======== Extrait du document ========
NZ 6 : Transitions, transmissions
Fin mai
Un mois, et une étrange petite boucle. Ça fait un mois que je suis à travailler au ramassage des olives, dans ce joli petit coin de Nouvelle-Zélande. Un mois que je suis monté dans le pick-up du couple d’agriculteurs, près d’Auckland Domain. Ils avaient un marché sur Auckland et ont profité de l’occasion pour me prendre. En les attendant ce jour-là, j’étais assis sur un banc et je regardais un match de rugby amateur. Un mois plus tard, un demi hasard fait que je suis assis à peu près au même endroit, devant un autre match, à attendre pour quelques minutes encore qu’ils rentrent du même marché. Une étrange petite boucle bouclée. Je me revois il y a un mois, avec des sentiments différents, dans l’attente, dans le doute sur ce qui allait m’attendre. Je me vois aujourd’hui, avec d’autres attentes, d’autres doutes. Si je rentre avec eux ce jour-là, après une petite journée de retrouvailles avec Auckland, avec des lieux, des visages connus, je sais aussi que je suis à la fin de quelque chose. Que je ne reviens dans le coin de Whangarei que pour une semaine avant un autre départ. C’est bizarre. L’impression, déjà, de dresser un bilan. Ça ne fait qu’un mois et demi que j’ai quitté la France, ce n’est que le début. Ça fait déjà un mois et demi que j’ai quitté la France, ce n’est déjà plus tout à fait le début.
======== Données fournies ========
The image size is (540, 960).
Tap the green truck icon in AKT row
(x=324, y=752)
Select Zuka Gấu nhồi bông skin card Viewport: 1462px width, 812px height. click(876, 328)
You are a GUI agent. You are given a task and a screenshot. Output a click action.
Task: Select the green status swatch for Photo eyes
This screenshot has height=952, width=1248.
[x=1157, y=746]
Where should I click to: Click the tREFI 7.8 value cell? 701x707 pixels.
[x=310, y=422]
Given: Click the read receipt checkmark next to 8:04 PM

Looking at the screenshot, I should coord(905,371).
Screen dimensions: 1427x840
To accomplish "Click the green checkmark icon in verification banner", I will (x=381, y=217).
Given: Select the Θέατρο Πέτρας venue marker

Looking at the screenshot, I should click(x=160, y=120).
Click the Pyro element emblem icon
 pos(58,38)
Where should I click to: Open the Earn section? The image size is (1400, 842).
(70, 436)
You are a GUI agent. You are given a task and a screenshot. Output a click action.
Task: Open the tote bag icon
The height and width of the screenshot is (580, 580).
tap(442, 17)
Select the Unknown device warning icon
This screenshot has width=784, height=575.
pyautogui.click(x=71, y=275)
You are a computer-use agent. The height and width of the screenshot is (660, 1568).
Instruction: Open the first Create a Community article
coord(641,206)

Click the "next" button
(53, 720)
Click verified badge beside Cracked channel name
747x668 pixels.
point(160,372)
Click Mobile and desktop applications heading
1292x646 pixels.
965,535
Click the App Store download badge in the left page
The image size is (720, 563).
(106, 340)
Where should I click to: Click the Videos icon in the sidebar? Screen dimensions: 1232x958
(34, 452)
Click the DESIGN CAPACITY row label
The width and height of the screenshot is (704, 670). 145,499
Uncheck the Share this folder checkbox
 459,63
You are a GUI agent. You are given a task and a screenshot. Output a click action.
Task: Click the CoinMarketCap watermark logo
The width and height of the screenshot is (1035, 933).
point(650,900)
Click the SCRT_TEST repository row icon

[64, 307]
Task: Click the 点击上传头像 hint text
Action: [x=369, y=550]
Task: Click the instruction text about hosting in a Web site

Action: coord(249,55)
========
Consigne ->
Dans le récit de voyage en Nouvelle-Zélande, pour combien de temps le retour dans le coin de Whangarei est-il prévu avant un autre départ ?

Réponse proposée ->
Pour une semaine.